Me cuenta gente de la que me fío en Génova 13 que los trackings les otorgan en estos momentos “140 y tantos escaños” y que “antes de las catalanes” estaban en los fatídicos “150” que les garantizarían cuatro años más de poder. Dicho en cristiano: que el efecto Ciudadanos no lo es tanto. No pongo en duda los datos, entre otros motivos, porque casan con las tendencias que guardan a buen recaudo en los grandes centros de poder y think tank de este país. Pero cuidadín porque todo eso pensaban los ucedistas, que se las prometían muy felices a ocho semanas de aquel 28-O que los sacó del carril para siempre.
Las analogías no terminan ahí. El adiós de gentes de primera división como María San Gil o de segundo nivel pero indiscutible simbolismo como Santi Abascal o Cayetana Álvarez de Toledo recuerda al de Miguel Herrero en 1982 camino de AP, al de Paco Ordóñez camino del PSOE con parada y fonda en el PAD, al del gran Antonio Garrigues que fundó el Partido Demócrata Liberal o al del mismísimo Adolfo Suárez que concurrió a las generales con el CDS. Y, entre tanto, los meilanes, nombre acuñado en honor del diputado coruñés José Luis Meilán, tiraban directamente de amenaza: “O me hacéis un aeropuerto o un hospital en mi pueblo, o me voy”. Y se iban. Tocata y fuga entonces; tocata y fuga ahora. Más leña al fuego de una división que sólo puede terminar de dos maneras: mal o peor.

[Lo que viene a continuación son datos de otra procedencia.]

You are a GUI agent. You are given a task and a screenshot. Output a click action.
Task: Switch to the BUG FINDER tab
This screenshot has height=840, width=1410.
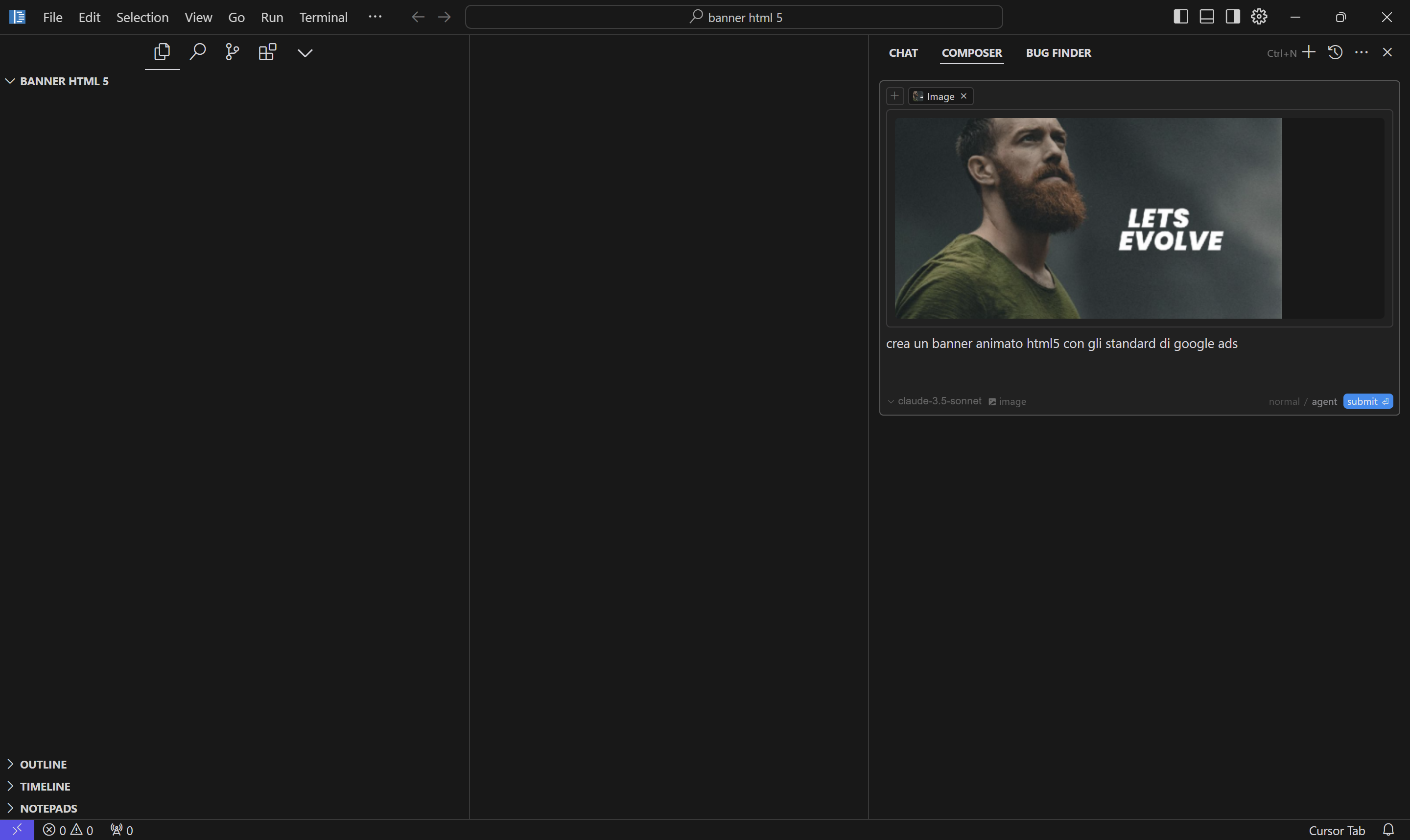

España necesita un Partido Popular fuerte y unido porque la alternativa puede ser un PSOE con Podemos. Y ya se sabe quién manda en un gobierno de coalición: las minorías. “O pasas por el aro o caes”, es el mantra que, semana tras semana, repetirá Pablo Iglesias si el socialdemócrata Pedro Sánchez precisa de sus votos para mudarse a La Moncloa. Un secretario general del PSOE que con 110-120 diputados puede acabar gobernando España si Ciudadanos continúa arañando votos al PP y ambos terminan la carrera electoral por debajo de los socialistas. Ya se sabe que en España hay una tradición no escrita de que gobierne el más votado en caso de que no haya mayoría absoluta.

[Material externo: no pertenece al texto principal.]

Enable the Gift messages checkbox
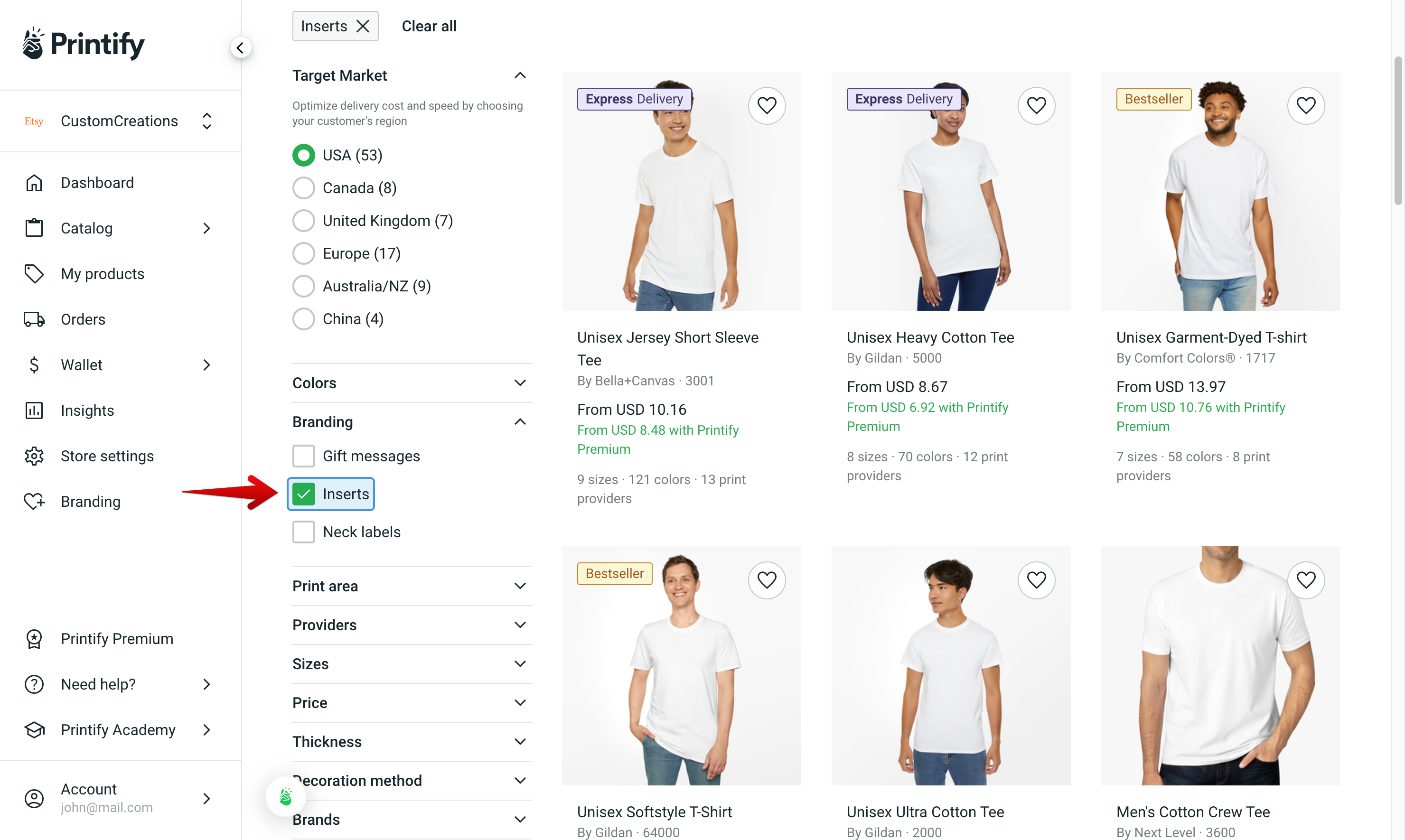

Mariano Rajoy y Leopoldo Calvo-Sotelo son en cierta medida almas clónicas. Profundamente inteligentes los dos. Gallegos los dos. Cáusticos y austeros los dos. Mucho más político el primero que el segundo. Pero con un rasgo en común que les iguala: ambos antepusieron el deber al querer, al interés personal u orgánico. El segundo al decidir entrar en la OTAN con todas las consecuencias y el primero al llevarnos al quirófano con unas reformas que eran necesarias, aunque ni de lejos tan duras porque para salvarnos de una angina de pecho se nos operó a corazón abierto. Sufrimos un montón, cierto es, pero ahora crecemos al 3,4%, más del doble que Alemania, el triple que la media comunitaria y muy por encima de los Estados Unidos. Sería del género tonto truncar una recuperación que va como un tiro pese a que aún haya varios millones de españoles que no la sienten en su bienestar personal.
Mariano Rajoy debe cortar de una vez por todas la hemorragia. Y tocar a rebato. El daño que le ha hecho la corrupción al PP es irreversible. Pero el que le puede hacer el fratricidio devendrá en definitivo si se desmoronan al punto de permitir que los Ciudadanos liderados por un Albert Rivera que recuerda al primer Adolfo Suárez les peguen el sorpasso. El destrozo sería de tal magnitud que el proyecto fundado por Fraga, modernizado por Aznar y acrisolado por Rajoy correría el riesgo de acabar definitivamente ucedizado. Pegar o no un puñetazo encima de la mesa. Ésa es la cuestión. El PP no aguanta dos meses más a palos.